Repository containing source code and results of final mini-project for Advanced Machine Learning, course of Data Science master at ITU. Team members:
- Thomas Fosdam Claudinger, @ThomasClaudinger
- Emil Haldan, @EmilHaldan
- Jorge del Pozo Lerida, @jorgedelpozolerida
- Install packages described in requirements.txt file
- Subject data (only if you want to re-run the model) is restricted to participant of the challenge and can be downloaded from the challenge: https://codalab.lisn.upsaclay.fr/competitions/9304
- Dataout-folder, PCA model and Scalar transformer (due to file size limit on GitHub) should be downloaded from Google Drive: https://drive.google.com/drive/folders/1QIFqmd6kOVYahGwy7wuZ-7r7VZCxdvov
The goal of this project is to predict brain response in front of visual stimuli of complex natural scenes. This problem lies in the field of visual neuroscience, and aims to find an encoding model (algorithm that predicts how the brain responds to some stimuli) that models how the visual brain perceives complex natural visual scenes. It originates from "The Algonauts Project 2023".

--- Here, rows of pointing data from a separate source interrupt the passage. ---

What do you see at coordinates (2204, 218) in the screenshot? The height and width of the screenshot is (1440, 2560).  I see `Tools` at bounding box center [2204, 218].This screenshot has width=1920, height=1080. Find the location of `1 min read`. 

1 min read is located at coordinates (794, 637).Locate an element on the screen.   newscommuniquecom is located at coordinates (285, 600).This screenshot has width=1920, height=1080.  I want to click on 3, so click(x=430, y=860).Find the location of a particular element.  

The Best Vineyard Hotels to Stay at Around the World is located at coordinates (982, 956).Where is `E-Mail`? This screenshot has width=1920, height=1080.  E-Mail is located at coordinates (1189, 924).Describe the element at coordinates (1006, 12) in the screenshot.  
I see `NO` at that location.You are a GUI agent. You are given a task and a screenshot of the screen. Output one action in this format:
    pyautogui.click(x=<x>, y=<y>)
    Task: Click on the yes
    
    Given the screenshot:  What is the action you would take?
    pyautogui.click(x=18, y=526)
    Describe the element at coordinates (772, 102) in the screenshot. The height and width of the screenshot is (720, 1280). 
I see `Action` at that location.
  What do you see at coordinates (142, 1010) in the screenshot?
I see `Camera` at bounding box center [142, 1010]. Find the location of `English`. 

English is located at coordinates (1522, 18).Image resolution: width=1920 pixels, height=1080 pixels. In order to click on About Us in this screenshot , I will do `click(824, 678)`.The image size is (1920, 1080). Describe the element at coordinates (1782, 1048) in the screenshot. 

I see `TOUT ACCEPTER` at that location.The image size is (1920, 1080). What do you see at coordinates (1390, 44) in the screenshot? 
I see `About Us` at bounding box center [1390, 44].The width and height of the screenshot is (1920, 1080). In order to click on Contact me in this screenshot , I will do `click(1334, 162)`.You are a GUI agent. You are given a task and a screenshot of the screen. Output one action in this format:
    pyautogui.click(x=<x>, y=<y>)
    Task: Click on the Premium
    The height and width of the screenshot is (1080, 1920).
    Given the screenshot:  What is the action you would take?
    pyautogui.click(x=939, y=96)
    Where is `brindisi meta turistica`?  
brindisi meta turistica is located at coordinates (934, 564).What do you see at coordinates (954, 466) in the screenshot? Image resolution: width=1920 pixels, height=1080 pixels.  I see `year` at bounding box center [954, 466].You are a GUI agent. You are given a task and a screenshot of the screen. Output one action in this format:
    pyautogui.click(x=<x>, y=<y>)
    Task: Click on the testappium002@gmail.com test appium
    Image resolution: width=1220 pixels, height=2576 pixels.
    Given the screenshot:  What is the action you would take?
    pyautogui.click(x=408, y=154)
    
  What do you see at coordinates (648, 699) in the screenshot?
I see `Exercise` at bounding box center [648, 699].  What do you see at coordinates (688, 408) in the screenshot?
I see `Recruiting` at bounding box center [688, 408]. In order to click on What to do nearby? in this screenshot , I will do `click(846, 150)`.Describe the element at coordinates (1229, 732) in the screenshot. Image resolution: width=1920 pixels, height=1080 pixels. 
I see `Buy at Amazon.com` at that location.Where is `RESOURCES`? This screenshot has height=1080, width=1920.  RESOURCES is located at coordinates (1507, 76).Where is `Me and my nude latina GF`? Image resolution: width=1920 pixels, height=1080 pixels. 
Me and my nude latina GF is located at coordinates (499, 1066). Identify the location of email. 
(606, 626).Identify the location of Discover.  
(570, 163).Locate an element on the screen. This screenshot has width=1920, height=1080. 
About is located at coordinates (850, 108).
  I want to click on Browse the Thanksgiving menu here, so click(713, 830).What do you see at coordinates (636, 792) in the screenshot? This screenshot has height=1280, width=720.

Data is originally split into 8 subjects, but due to time constraints we only use first subject.
-
Input data: 9841 different images (in '.png' format). They come from the NSD dataset
-
Ouput data: fMRI visual responses (as '.npy' files) of both the left hemisphere ('lh_training_fmri.npy') and the right hemisphere ('rh_training_fmri.npy'). So it is divided into the left (LH) and right (RH) hemispheres, each having 19004 and 20544 vertices (so an output vector of 39548). For more detailed explanation of data adquisition, see http://algonauts.csail.mit.edu/braindata.html
Note: the fMRI data does not represent the whole brain, but rather only vertices (point on the surface of the brain) on the visual cortex, since it is knwon to be the region specifically dedicated to processing visual information.
We tried three different approaches for this problem for the following reasons:
- Linearizing encoding model: because it is a common approach in the field
- Simple CNN (+/- PCA transform of target data): to test how some standard architecture could capture the complexity of the problem
- EfficientNet (+/- PCA transform of target data): because it is state-of-the-art in computer vision
Models were trained on IT University's HPC cluster.
All code used for creating the models, training and evaluating them can be found under src/. Log data from HPC runs can be found under hpc/.
With the aim of evaluating encoding accuracy of our model in computational neurosience, what is normally used is the Pearson's correlation between predicted and observed brain response. So we used two different metrics to evaluate:
- Pearson's correlation
- Mean Squared Error
In both cases it is computed across images, independently for each vertex.
On the one hand, the linearizing encoding model did show some good results for the correlation metric, around 0.2. even if this does not look very high, bear in mind that the correlaiton of the leaderboard for similar challenges from previous years were around 0.4.
On the other hand, our basic CNN apporach as well as our EfficientNet approach can be analyzed differently. When not using PCA transform on the output data, these architectures do not show neither correlation nor low MSE in the vertices. However, when applying PCA to the target data, we see that the CNNs that we have used point to the right direction, since there is an improvement of the MSE at some regions of the brain, at some areas even near 0. However, in terms of correlation per vertex, in any case they perform well
We indentify a misalignment between the metric we use during the training process of the CNNs (MSE) with what we also look for, which is correlation across images per vertex. We propose for future work to use a modified loss function that takes into account correlation.
Also we propose instead of using PCA as decoder from lower dimension to higher dimension, to use a more sophisticated decoder architecture that can also account for spacial information in the brain.